The word "valley" refers to the Santa Clara Valley, where the region has traditionally been centered, which includes the city of San Jose and surrounding cities and towns. The word "silicon" originally referred to the large number of silicon chip innovators and manufacturers in the region. The term "Silicon Valley" eventually came to refer to all high tech businesses in the area, and is now generally used as a synecdoche for the American high-technology economic sector. It also became a global synonym for leading high-tech research and enterprises, and thus inspired similar named locations, as well as research parks and technology centers with a comparable structure all around the world.

Silicon Valley is a leading hub and startup ecosystem for high-tech innovation and development, accounting for one-third of all of the venture capital investment in the United States. It was in the Valley that the silicon-based integrated circuit, the microprocessor, and the microcomputer, among other key technologies, were developed. As of 2013, the region employed about a quarter of a million information technology workers

Origin of the term

Report for Silicon Valley is attributed to Ralph Vaerst, a local entrepreneur. Its first published use is credited to Don Hoefler, a friend of Vaerst's, who used the phrase as the title of a series of articles in the weekly trade newspaper Electronic News. The series, entitled "Silicon Valley in the USA", began in the paper's January 11, 1971, issue. The term gained widespread use in the early 1980s, at the time of the introduction of the IBM PC and numerous related hardware and software products to the consumer market. The Silicon part of the name refers to the high concentration of companies involved in the making of semiconductors (silicon is used to create most semiconductors commercially) and computer industries that were concentrated in the area. These firms slowly replaced theorchards and the fruits which gave the area its initial nickname — the "Valley of Heart's Delight."

History (before 1971)

Silicon Valley was born when several contributing factors intersected, including a skilled STEM research base housed in area universities, plentiful venture capital, and steady U.S. Department of Defense spending. Stanford University leadership was especially important in the valley's early development. Together these elements formed the basis of its growth and success.

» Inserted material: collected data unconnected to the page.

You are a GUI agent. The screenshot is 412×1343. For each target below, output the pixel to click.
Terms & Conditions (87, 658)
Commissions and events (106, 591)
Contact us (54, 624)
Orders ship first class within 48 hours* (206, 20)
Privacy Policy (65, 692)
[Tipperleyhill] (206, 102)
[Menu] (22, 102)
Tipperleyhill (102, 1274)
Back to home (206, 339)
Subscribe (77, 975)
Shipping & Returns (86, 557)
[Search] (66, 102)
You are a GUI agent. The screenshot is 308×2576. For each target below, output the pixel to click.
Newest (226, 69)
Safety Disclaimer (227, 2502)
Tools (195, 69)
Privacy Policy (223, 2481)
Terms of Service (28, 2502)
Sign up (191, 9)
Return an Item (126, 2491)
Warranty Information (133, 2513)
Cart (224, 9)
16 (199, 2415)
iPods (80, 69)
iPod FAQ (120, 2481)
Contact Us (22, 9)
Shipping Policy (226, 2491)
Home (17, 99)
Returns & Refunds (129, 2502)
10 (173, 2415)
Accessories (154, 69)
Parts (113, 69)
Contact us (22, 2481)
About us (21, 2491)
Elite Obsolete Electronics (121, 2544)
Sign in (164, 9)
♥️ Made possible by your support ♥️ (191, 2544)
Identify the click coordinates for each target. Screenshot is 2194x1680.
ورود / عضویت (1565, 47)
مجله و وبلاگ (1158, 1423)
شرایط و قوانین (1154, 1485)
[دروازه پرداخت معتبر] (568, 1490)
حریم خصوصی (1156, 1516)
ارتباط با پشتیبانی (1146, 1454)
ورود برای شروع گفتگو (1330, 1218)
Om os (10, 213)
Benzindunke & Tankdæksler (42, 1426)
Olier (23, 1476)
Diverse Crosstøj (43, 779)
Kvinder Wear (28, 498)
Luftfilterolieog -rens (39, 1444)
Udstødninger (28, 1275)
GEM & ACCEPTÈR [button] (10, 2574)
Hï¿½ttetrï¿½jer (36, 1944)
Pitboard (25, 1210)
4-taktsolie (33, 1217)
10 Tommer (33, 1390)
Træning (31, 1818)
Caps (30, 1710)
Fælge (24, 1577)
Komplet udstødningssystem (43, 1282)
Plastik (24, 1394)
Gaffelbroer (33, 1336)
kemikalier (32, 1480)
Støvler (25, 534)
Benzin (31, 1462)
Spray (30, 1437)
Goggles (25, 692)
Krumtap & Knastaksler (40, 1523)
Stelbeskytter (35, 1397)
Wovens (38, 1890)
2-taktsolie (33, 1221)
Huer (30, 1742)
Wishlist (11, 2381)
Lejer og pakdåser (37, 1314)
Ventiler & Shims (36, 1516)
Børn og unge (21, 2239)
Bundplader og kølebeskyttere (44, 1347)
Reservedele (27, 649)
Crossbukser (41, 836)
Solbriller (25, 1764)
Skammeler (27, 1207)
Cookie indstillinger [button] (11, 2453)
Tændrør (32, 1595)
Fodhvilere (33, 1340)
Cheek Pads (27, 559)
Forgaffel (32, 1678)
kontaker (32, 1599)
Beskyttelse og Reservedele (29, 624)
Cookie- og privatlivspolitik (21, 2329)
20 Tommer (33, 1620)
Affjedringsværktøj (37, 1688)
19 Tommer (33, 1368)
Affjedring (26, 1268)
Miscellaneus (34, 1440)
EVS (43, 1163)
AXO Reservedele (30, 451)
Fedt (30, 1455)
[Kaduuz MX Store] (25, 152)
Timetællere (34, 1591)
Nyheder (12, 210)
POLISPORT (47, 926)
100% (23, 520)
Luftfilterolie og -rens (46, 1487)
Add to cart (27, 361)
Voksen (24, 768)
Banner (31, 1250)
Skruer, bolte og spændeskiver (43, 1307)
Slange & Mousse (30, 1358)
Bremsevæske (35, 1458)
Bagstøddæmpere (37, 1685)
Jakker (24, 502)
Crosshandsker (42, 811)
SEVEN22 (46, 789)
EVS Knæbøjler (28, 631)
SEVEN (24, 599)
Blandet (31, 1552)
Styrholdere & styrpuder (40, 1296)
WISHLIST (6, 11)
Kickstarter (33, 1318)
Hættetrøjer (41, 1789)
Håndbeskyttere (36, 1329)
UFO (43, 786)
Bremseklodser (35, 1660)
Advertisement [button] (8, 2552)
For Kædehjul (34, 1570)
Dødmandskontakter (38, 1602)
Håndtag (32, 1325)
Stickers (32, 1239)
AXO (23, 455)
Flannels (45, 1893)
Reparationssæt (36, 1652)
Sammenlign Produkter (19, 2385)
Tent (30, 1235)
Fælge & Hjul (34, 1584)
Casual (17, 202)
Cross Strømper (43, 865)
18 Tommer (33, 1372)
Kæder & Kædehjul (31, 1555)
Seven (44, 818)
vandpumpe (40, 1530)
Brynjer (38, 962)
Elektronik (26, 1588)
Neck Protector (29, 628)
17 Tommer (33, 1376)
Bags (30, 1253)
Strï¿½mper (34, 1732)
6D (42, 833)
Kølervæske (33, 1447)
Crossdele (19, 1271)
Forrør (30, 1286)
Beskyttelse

Roots in telegraph, radio, commercial and military technology

Downtown San Jose as seen with lit palm trees

The first ship-to-shore wireless telegraph message to be received in the US was from the San Francisco lightship outside the Golden Gate, signaling the return of the American fleet from the Philippines after their victory in theSpanish–American War. The ship had been outfitted with a wireless telegraph transmitter by a local newspaper, so that they could prepare a celebration on the return of the American sailors. Local historian Clyde Arbuckle states in Clyde Arbuckle's History of San Jose that "California first heard the click of a telegraph key on September 11, 1853. It marked completion of an enterprise begun by a couple of San Francisco Merchants' Exchange members named George Sweeney and Theodore E. Baugh…" He says, "In 1849, the gentleman established a wigwag telegraph station a top a high hill overlooking Portsmouth Squares for signaling arriving ships… The operator at the first station caught these signals by telescope and relayed them to the Merchant's Echange for the waiting business community." Arbuckle points to the historic significance the Merchants Exchange Building (San Francisco) and Telegraph Hill, San Francisco when he goes on to say "The first station gave the name Telegraph to the hill on which it was located. It was known as the Inner Station; the second, as the Outer Station. Both used their primitive mode of communication until Messrs. Sweeney and Baugh connected the Outer Station directly with the Merchants's Exchange by electric telegraph Wire."

According to Arbuckle (p. 380-381) Sweeney and Baugh's line was strictly an intra-city, San Francisco based service; that is until California State Telegraph Company enfranchised on May 3, 1852; whereas, O.E. Allen and C. Burnham led the way to "build a line from San Francisco to Marysville via San Jose, Stockton, and Sacramento." Delays to construction occurred until September 1853; but, "…San Jose became the first station on the line when the wire arrived here on October 15. The line was completed when [James] Gamble's northbound crew met a similar crew working southward from Marysville on October 24."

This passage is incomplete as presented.